■ **PROBLEM TO SOLVE**: Select, from the material below, each line with "settings" in it.

::: EXTRACTED MATERIAL

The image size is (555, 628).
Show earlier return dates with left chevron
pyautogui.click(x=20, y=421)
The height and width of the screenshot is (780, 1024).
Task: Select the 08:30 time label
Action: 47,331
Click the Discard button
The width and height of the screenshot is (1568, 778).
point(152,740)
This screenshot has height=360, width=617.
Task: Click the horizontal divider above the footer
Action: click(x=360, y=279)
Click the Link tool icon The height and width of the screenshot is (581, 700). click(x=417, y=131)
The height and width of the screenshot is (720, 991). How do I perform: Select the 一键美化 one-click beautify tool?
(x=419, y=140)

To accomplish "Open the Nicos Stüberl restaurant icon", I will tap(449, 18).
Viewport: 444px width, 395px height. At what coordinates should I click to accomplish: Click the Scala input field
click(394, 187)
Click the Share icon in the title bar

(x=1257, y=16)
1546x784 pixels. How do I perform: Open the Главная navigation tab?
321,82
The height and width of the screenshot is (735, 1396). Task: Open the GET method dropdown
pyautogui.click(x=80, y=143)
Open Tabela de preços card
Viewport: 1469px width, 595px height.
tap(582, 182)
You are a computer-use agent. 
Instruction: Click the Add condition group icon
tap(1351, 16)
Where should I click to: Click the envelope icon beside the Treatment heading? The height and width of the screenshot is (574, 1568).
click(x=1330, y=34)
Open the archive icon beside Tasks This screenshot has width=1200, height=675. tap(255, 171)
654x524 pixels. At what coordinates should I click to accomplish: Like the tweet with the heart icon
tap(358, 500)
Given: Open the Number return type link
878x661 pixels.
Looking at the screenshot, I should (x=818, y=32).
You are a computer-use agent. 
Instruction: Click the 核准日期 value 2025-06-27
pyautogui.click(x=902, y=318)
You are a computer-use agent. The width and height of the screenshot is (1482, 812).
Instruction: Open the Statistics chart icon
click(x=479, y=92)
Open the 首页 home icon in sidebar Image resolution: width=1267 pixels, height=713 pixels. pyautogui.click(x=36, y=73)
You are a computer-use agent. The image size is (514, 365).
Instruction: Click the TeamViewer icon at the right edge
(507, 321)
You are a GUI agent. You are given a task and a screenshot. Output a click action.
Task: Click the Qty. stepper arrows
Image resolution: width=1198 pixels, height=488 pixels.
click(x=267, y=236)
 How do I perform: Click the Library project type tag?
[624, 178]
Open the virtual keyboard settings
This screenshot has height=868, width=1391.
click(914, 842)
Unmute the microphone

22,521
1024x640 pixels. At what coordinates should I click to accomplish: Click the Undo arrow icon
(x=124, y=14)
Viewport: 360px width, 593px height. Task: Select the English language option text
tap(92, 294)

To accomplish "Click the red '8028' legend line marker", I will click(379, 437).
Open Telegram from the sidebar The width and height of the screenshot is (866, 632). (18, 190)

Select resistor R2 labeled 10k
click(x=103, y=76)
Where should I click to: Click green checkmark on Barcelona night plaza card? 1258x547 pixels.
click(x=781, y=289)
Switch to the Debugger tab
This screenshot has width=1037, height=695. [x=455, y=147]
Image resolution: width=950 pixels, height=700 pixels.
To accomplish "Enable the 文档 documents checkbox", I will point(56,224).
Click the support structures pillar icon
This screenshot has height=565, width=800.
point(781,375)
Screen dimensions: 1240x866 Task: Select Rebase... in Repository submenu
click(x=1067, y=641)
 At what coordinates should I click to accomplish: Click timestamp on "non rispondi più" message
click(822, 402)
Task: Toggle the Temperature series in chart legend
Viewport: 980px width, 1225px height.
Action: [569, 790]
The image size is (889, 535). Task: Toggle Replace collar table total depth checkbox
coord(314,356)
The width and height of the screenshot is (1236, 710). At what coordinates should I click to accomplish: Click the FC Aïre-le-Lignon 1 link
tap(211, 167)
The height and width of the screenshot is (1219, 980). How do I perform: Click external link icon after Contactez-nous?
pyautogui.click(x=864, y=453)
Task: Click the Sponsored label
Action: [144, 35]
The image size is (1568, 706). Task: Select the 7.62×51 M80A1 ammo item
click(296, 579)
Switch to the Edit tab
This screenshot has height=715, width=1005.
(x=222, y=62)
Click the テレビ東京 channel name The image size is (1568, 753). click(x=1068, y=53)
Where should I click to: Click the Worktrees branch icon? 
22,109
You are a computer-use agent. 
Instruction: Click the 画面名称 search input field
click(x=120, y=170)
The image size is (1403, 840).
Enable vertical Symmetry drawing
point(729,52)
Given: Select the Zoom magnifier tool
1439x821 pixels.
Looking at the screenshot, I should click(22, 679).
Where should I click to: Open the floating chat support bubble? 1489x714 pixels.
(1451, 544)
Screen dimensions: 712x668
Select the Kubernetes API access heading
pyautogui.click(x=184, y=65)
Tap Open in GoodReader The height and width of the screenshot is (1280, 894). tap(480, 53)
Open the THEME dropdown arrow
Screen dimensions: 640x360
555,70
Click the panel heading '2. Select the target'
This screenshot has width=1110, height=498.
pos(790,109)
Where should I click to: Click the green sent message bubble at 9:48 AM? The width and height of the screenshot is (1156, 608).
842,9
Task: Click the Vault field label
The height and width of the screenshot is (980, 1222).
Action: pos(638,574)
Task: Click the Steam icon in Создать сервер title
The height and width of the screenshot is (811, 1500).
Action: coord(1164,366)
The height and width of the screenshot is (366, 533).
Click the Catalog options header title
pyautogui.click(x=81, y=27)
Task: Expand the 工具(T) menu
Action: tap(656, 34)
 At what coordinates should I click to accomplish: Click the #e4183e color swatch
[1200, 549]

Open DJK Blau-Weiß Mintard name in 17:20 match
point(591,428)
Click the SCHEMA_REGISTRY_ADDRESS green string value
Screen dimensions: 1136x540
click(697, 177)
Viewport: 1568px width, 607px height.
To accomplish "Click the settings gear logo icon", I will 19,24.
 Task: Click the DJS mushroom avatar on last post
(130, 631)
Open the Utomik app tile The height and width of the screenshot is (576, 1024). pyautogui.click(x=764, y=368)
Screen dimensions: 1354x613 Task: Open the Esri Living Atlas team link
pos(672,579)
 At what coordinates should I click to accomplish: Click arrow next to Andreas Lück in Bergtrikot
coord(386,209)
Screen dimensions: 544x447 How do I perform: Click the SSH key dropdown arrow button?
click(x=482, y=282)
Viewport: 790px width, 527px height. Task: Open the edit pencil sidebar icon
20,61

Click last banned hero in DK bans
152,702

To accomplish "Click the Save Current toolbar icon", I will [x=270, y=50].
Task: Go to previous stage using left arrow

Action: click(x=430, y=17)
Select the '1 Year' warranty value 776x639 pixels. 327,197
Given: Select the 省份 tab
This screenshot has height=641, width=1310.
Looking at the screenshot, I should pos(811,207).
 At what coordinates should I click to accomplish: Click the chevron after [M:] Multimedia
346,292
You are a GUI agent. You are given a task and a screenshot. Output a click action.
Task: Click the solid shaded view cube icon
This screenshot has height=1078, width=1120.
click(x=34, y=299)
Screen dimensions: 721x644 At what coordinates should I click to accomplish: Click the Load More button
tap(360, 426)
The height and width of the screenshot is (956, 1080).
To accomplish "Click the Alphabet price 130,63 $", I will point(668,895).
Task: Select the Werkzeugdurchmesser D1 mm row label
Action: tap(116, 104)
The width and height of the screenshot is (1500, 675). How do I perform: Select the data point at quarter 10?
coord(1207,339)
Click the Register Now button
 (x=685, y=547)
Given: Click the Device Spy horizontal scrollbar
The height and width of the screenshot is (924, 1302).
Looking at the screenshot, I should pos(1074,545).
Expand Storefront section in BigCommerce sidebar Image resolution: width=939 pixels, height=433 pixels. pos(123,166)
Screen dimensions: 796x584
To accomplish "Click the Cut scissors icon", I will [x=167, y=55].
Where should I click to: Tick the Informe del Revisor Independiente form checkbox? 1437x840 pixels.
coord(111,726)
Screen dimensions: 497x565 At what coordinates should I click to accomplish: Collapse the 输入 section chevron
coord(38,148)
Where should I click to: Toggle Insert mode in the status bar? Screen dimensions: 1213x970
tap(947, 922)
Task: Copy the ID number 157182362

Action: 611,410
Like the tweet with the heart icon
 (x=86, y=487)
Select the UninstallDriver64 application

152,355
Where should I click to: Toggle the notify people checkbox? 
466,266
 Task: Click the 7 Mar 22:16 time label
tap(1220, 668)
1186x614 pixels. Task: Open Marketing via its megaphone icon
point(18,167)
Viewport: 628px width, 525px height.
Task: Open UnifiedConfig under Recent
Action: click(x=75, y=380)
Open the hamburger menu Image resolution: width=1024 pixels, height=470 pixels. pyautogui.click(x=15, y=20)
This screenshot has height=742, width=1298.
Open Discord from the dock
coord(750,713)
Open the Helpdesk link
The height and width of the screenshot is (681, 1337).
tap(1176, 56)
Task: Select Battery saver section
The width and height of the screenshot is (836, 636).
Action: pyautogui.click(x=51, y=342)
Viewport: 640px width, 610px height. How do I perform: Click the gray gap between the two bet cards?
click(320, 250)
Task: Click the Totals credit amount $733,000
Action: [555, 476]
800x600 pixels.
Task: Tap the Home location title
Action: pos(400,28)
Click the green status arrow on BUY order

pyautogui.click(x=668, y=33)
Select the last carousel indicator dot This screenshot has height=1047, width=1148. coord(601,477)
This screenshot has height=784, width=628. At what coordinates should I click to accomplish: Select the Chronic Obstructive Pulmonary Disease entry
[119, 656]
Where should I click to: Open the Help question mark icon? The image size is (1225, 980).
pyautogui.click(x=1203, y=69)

::::::

■ **EXERCISE OUTPUT**:
Open the virtual keyboard settings
To accomplish "Click the settings gear logo icon", I will 19,24.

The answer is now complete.